This post may contain affiliate links for books we recommend. Read the full disclosure here.
Book: “White Horse” by Erika T. Wurth
Publishing Info: Flatiron Books, November 2022
Where Did I Get This Book: I received an eARC from NetGalley.
Book Description: Heavy metal, ripped jeans, Stephen King novels, and the occasional beer at the White Horse have defined urban Indian Kari James’s life so far. But when her cousin Debby finds an old family bracelet that once belonged to Kari’s mother, it inadvertently calls up both her mother’s ghost and a monstrous entity, and her willful ignorance about her past is no longer sustainable…
Haunted by visions of her mother and hunted by this mysterious creature, Kari must search for what happened to her mother all those years ago. Her father, permanently disabled from a car crash, can’t help her. Her Auntie Squeaker seems to know something but isn’t eager to give it all up at once. Debby’s anxious to help, but her controlling husband keeps getting in the way. Kari’s journey toward a truth long denied by both her family and law enforcement forces her to confront her dysfunctional relationships, thoughts about a friend she lost in childhood, and her desire for the one thing she’s always wanted but could never have.
Review: Thank you to NetGalley for providing me with an eARC of this book!
It is such a good time to be a horror fan right now. I’m sure I’ve said that before, but it remains true. We are getting so many varied stories with so many different perspectives and voices right now, and it makes for such rewarding and interesting reading. I saw “White Horse” by Erika T. Wurth on a few different platforms, and it took me a few times to really look into it. Once I did, however, I knew that I needed to read it. The buzz was promising and the premise really caught my eye. And once I started reading I slowly began to realize that this was going to be an awesome reading experience. “White Horse” is a fantastic horror novel from a new Indigenous voice in horror literature.
The horror elements in this book are some of the most unique moments and beats that I have read in recent memory.

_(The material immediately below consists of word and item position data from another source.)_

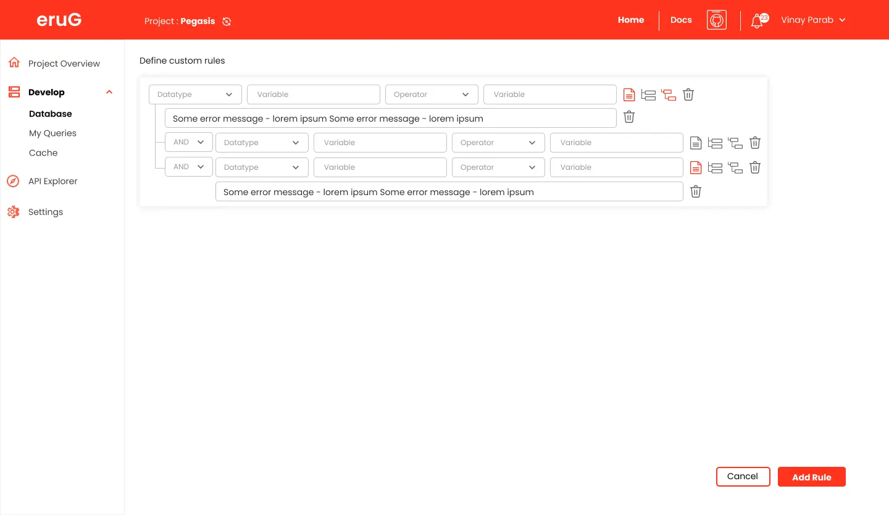The width and height of the screenshot is (889, 515).
Task: Open API Explorer from sidebar
Action: pyautogui.click(x=52, y=181)
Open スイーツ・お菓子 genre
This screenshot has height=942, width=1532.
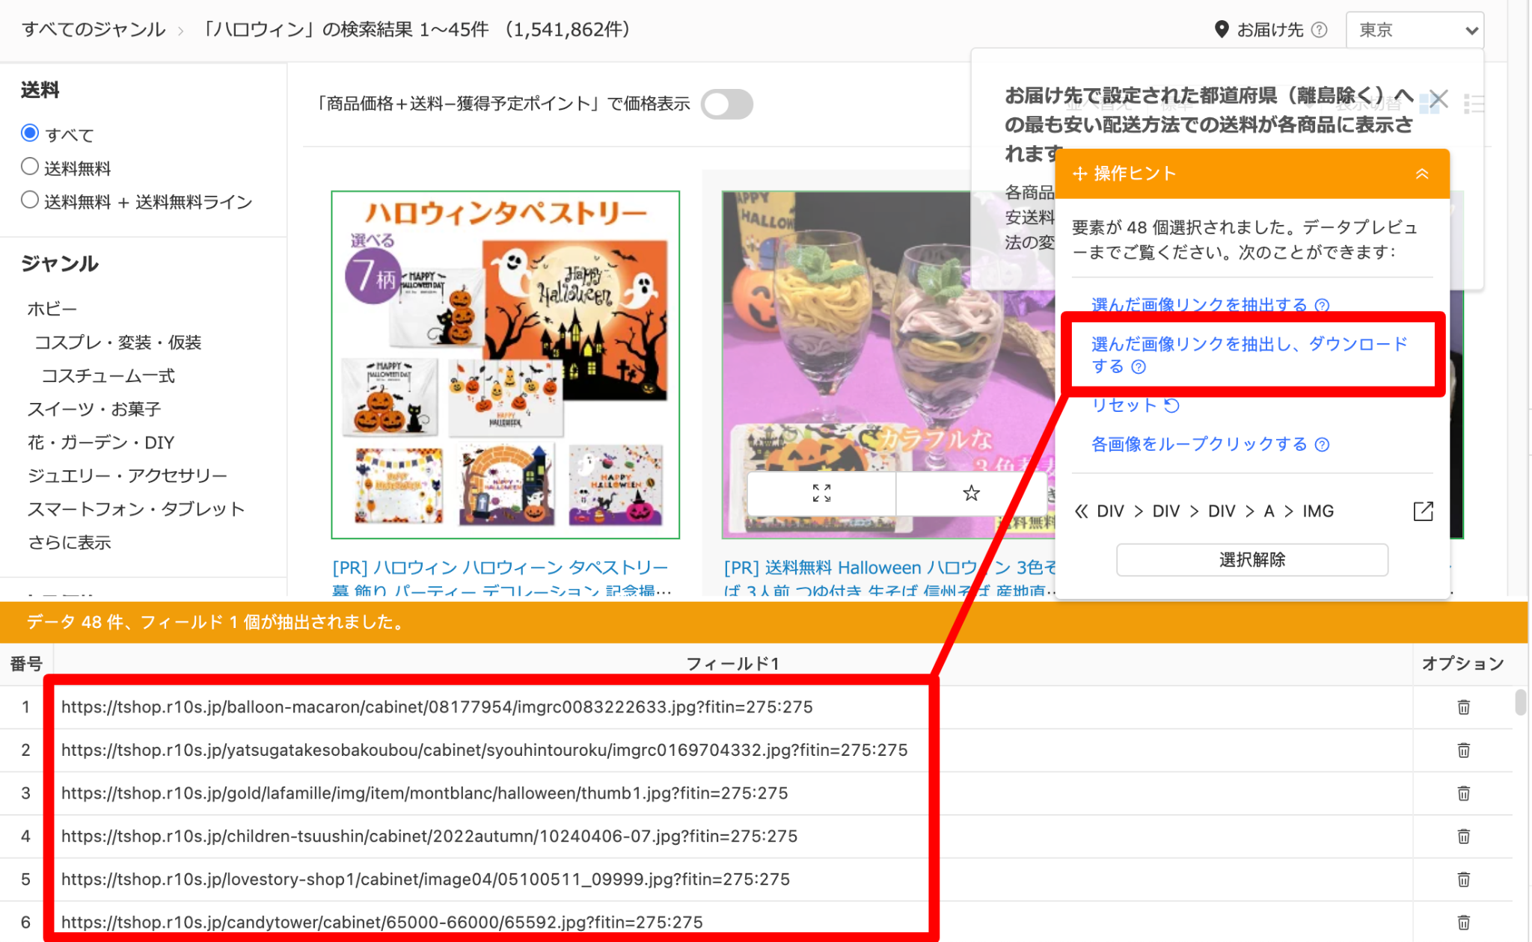click(x=94, y=409)
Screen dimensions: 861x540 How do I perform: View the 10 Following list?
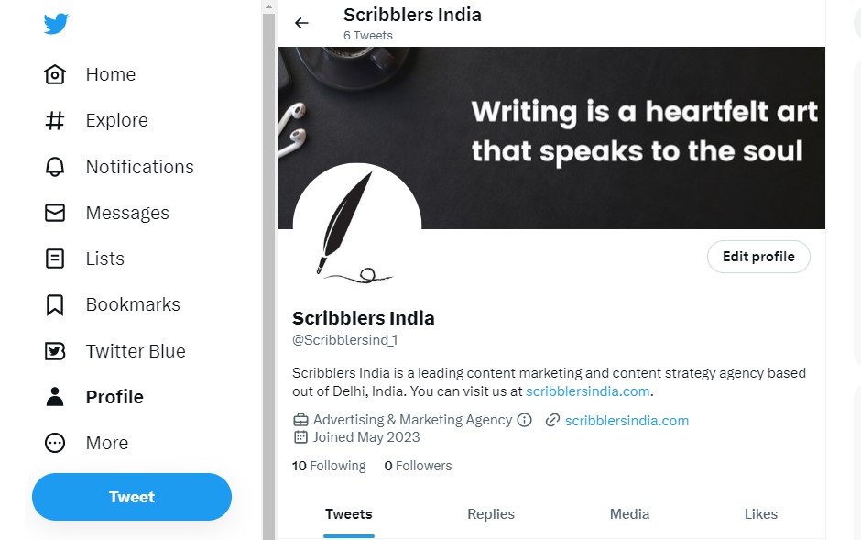(329, 466)
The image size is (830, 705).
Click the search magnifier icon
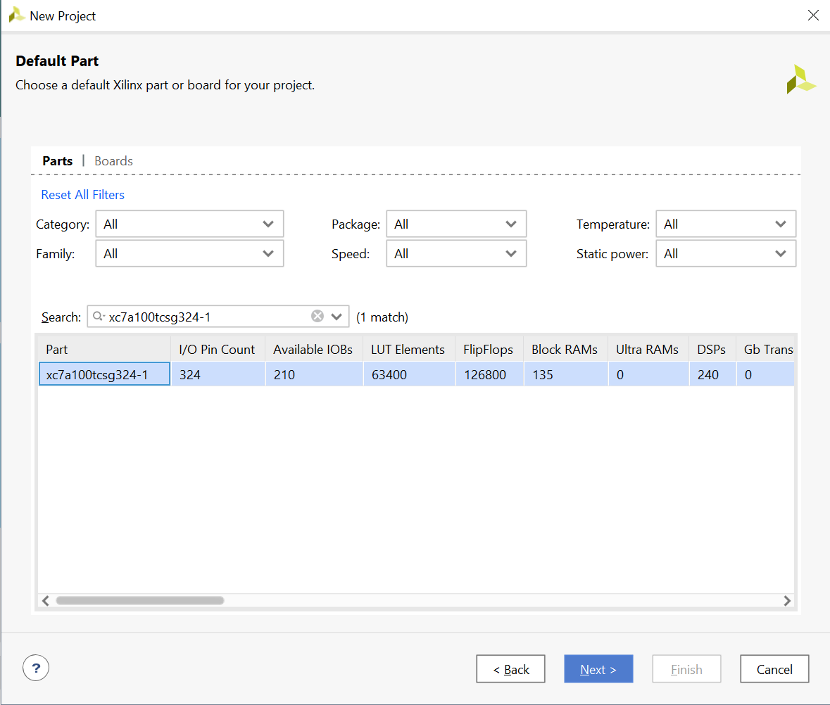point(99,317)
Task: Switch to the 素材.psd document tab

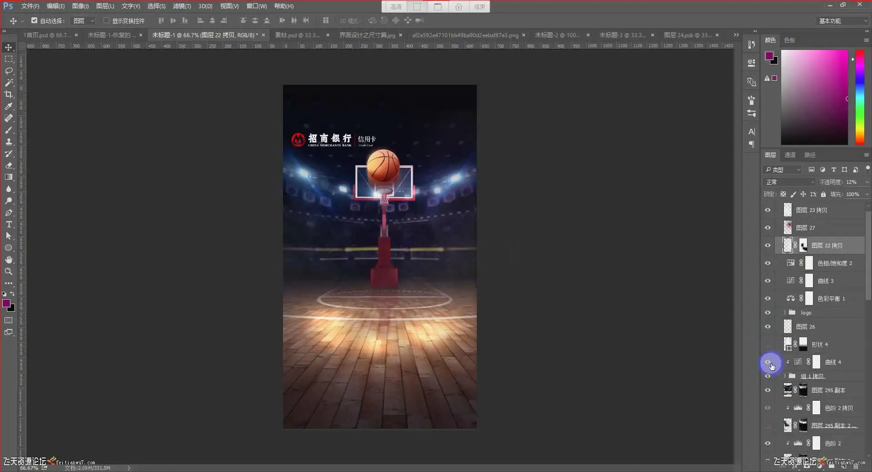Action: click(297, 35)
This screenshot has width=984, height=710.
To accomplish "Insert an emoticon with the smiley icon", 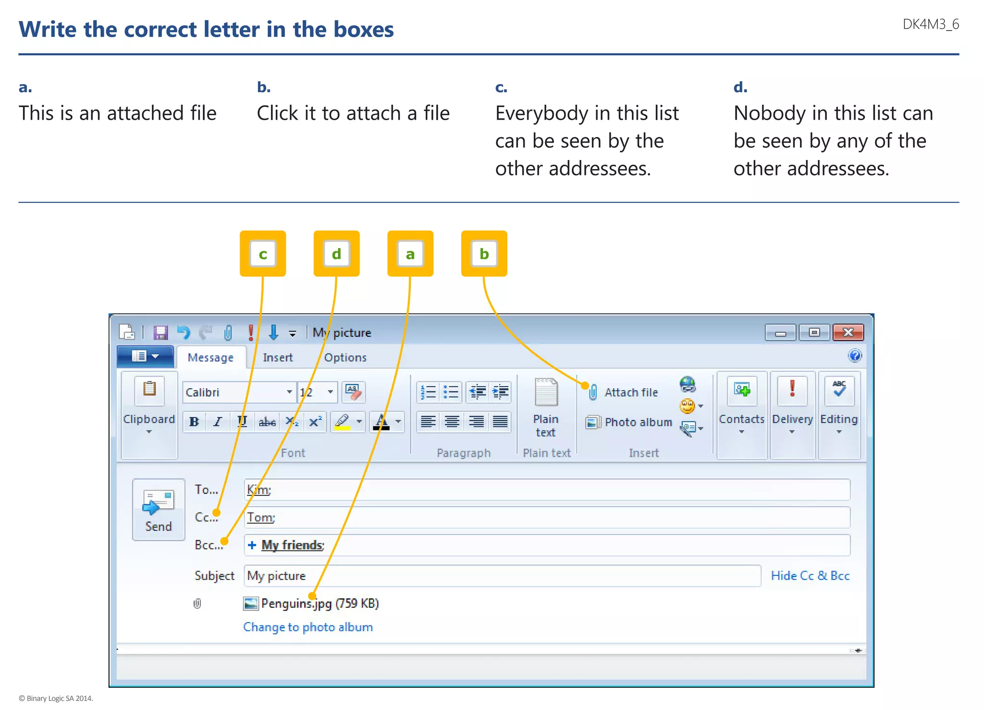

Wurth takes a concept that sounded pretty straightforward (a haunted bracelet that brings protagonist Kari visions of her dead mother as well as some kind of monster), but it never feels hokey and it feels fresh and original with the way she approaches it. The visions she has are unsettling bordering on scary, with the imagery of her mother Cecilia being both eerie but also filled with a deep sadness that permeates the pages. Kari, who is of of Apache and Chickasaw descent and lives in urban Denver, is realizing that her missing mother Cecilia didn’t leave, but is actually a Missing and Murdered Indigenous Woman, and that Kari’s visions are going to haunt her and drive her into despair if she doesn’t find out what really happened. It is clear that Wurth has a very clear idea of how she wants to construct these supernatural and real life horrors, and it works very, very well, especially since so much Indigenous culture and spiritual aspects drive the story themes. Whether it’s visions or the story of the Lofa, Wurth uses these mythologies and beliefs and fits them into the story at hand perfectly. We also get a love letter to a more familiar horror icon, as Kari’s love for Stephen King connects to her journey as she finds herself at the Stanley Hotel, where King was inspired to write “The Shining”, and this part of the book was so jovial AND creepy that it was one of the horror highlights I’d experienced in my reading this year. Wurth really captured the Stanley, from the descriptions to the history to the way that it can make a Stephen King fan feel just be stepping foot inside (as someone who visited a few years ago, it was like going back and experiencing it all over again). I loved all of these elements so much.
And Kari herself is a very compelling protagonist, for so many reasons. She is wry and funny, for one, and I loved the way she gives no fucks about how other people think of her. I love her complicated relationship with her cousin Debby, how she clings to her and loves her fiercely, and I ached over her relationship with her father, whom she cares for after he was in an accident that left him with some pretty significant brain damage. Kari is rough and tumble, but she has endured a lot of trauma and loss in her life, which also enters into the horror themes of this book. So much of the foundation for this horror story is rooted in generational and communal trauma, specifically towards Indigenous women living in modern American society. From the MMIW aspect to microaggressions Kari endures here and there to the way that addiction can strain a person and make them do monstrous things, to even aspects of the magical and supernatural systems at hand, this story is from an Indigenous lens and perspective, and it make the book stand out all the more.
“White Horse” is a must read horror novel. I urge horror fans to pick it up, because it’s phenomenal.
Rating 10: Dark and soulful, “White Horse” is an effective horror story that also examines modern Indigenous life and the trauma that can come with it.